[Collected data entries]
------------------------------------------------------------------------

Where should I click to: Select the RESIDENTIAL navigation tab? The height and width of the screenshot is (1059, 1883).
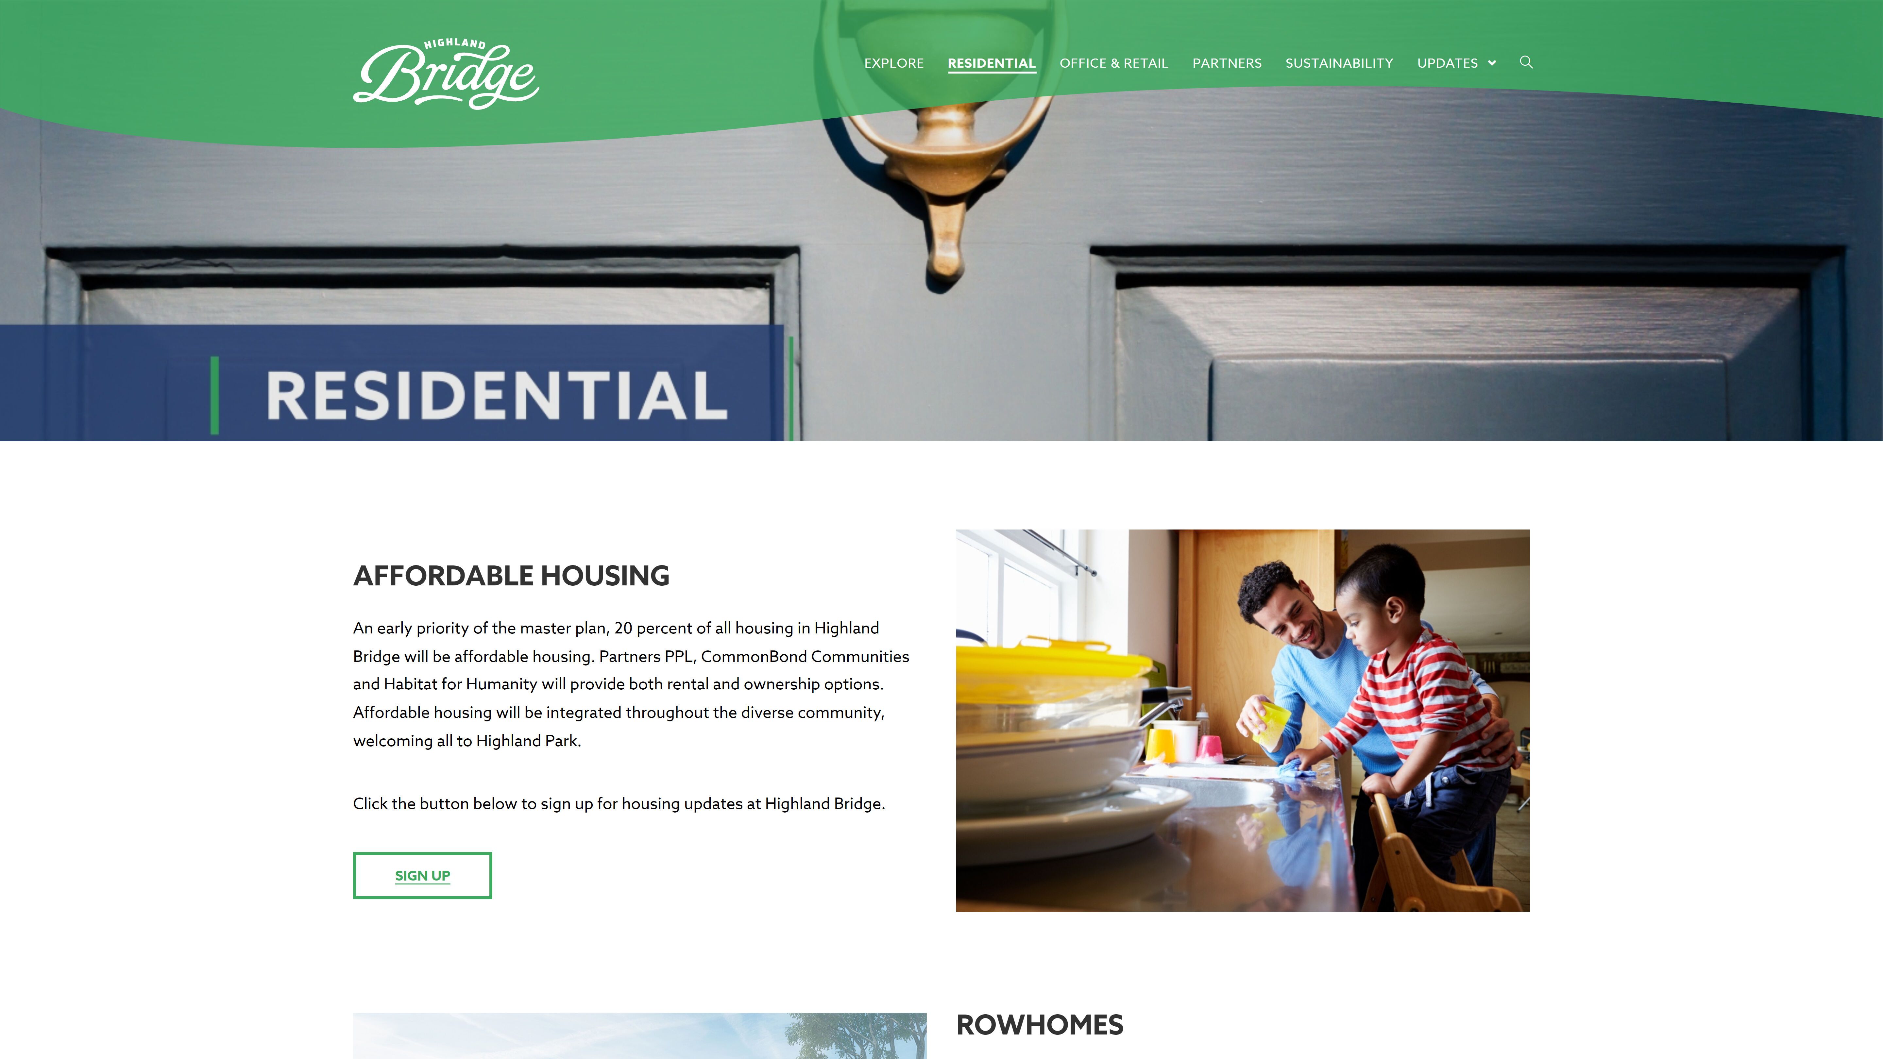click(990, 62)
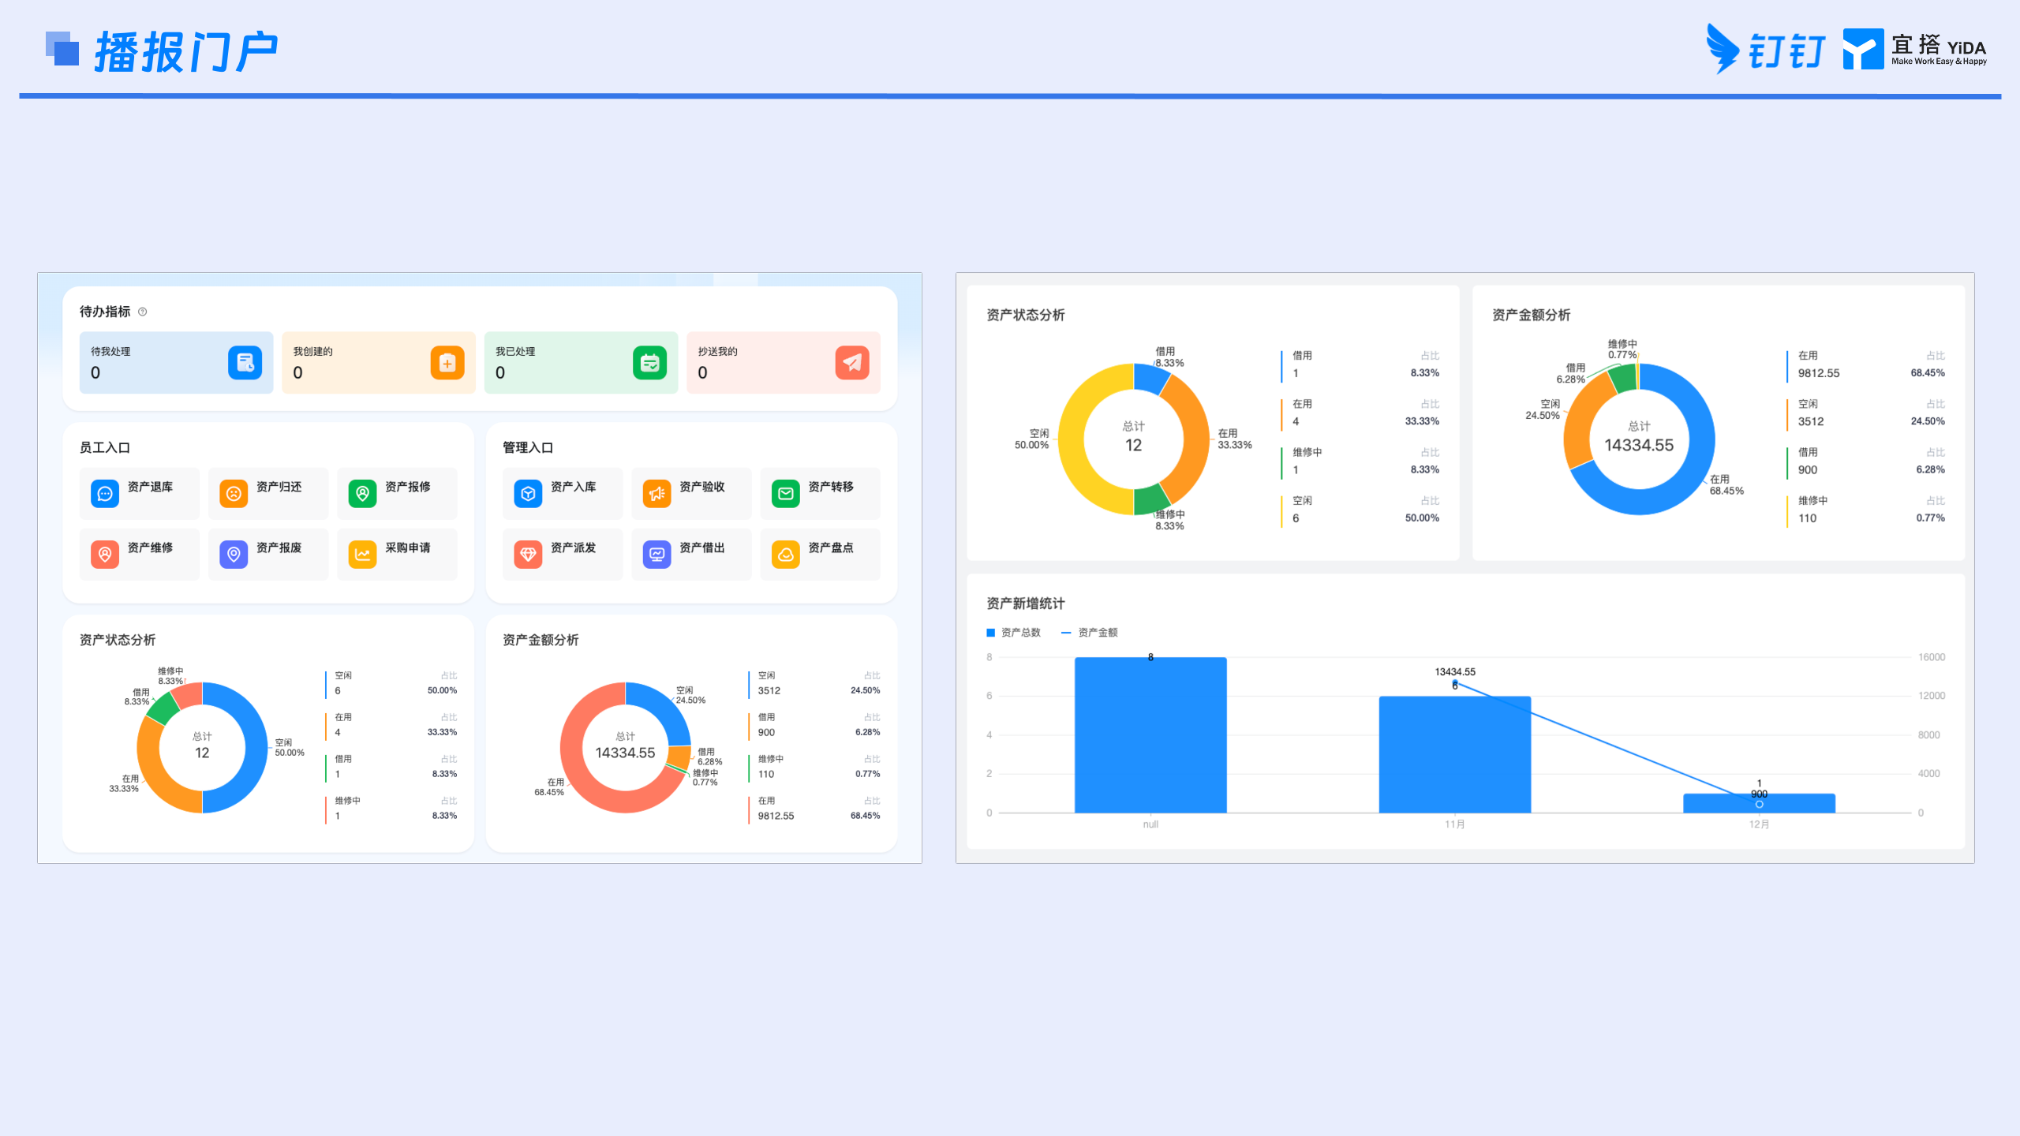
Task: Select the 资产盘点 management entry
Action: click(x=820, y=555)
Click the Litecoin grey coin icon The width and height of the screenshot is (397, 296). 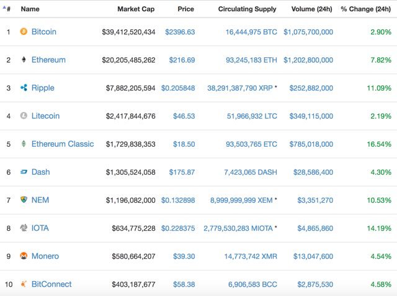click(x=24, y=116)
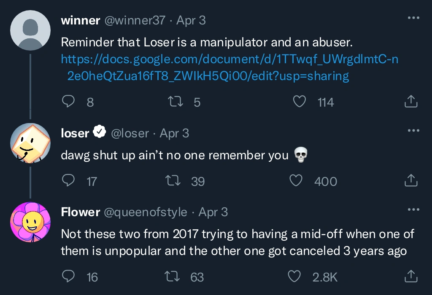Open the share options for Flower's tweet
This screenshot has height=295, width=432.
click(410, 276)
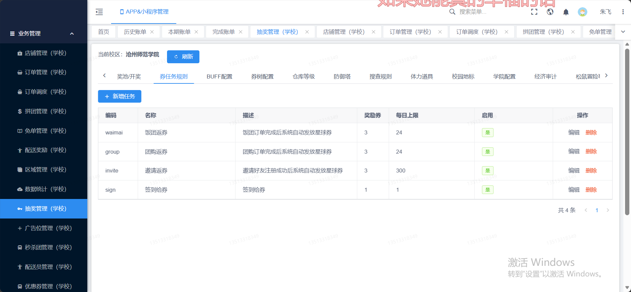Click the 新增任务 button
Image resolution: width=631 pixels, height=292 pixels.
[120, 96]
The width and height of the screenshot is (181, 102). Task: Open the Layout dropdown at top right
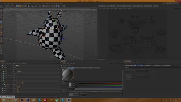tap(173, 3)
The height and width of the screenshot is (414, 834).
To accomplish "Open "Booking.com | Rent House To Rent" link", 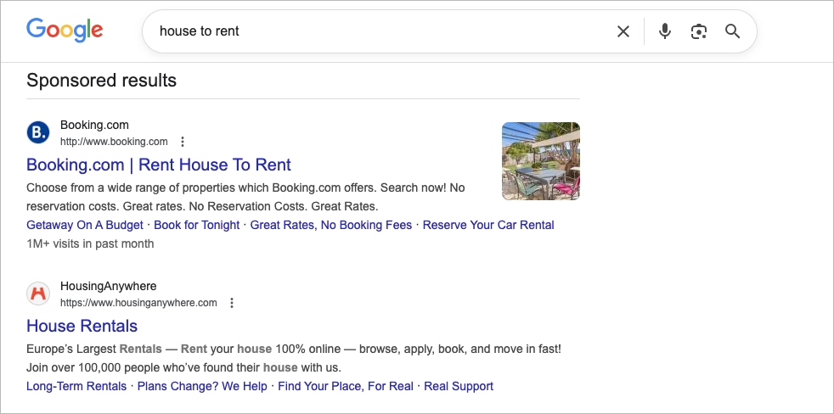I will pos(159,165).
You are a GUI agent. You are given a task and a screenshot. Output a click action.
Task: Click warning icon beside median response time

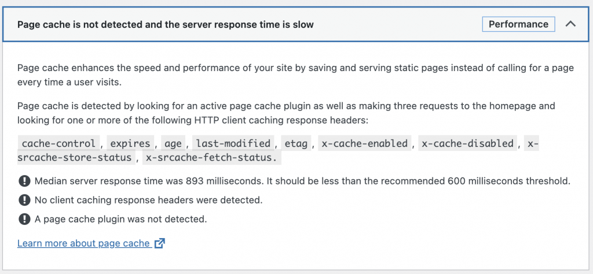24,181
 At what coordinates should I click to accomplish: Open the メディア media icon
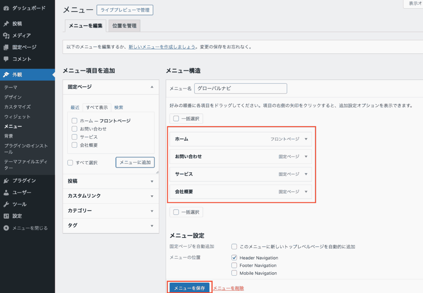coord(6,36)
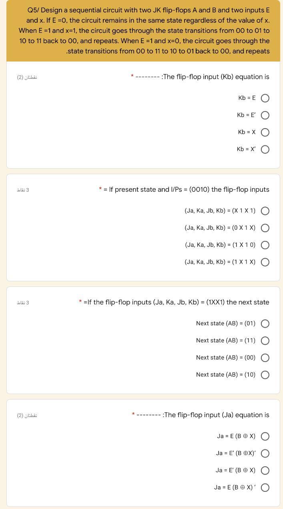The width and height of the screenshot is (283, 509).
Task: Select "Ja = E' (B ⊕ X)" choice
Action: [265, 470]
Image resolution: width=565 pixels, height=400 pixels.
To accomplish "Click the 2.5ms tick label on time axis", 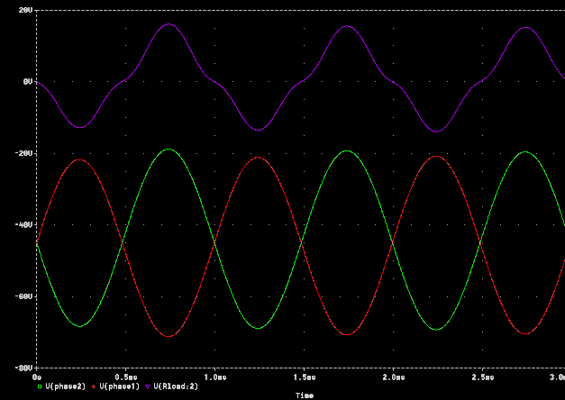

------------------------------------------------------------------------

§ Exercise requirements
Leave out the pictures and copy exactly the lines from the one with "Task: Click warning" through the last line of the records above.

§ Finished exercise
Task: Click warning icon beside median response time

24,181
 At what coordinates should I click to accomplish: Open the メディア media icon
coord(6,36)
The width and height of the screenshot is (283, 509).
Task: Select "Ja = E' (B ⊕ X)" choice
Action: [265, 470]
Image resolution: width=565 pixels, height=400 pixels.
To accomplish "Click the 2.5ms tick label on time axis", 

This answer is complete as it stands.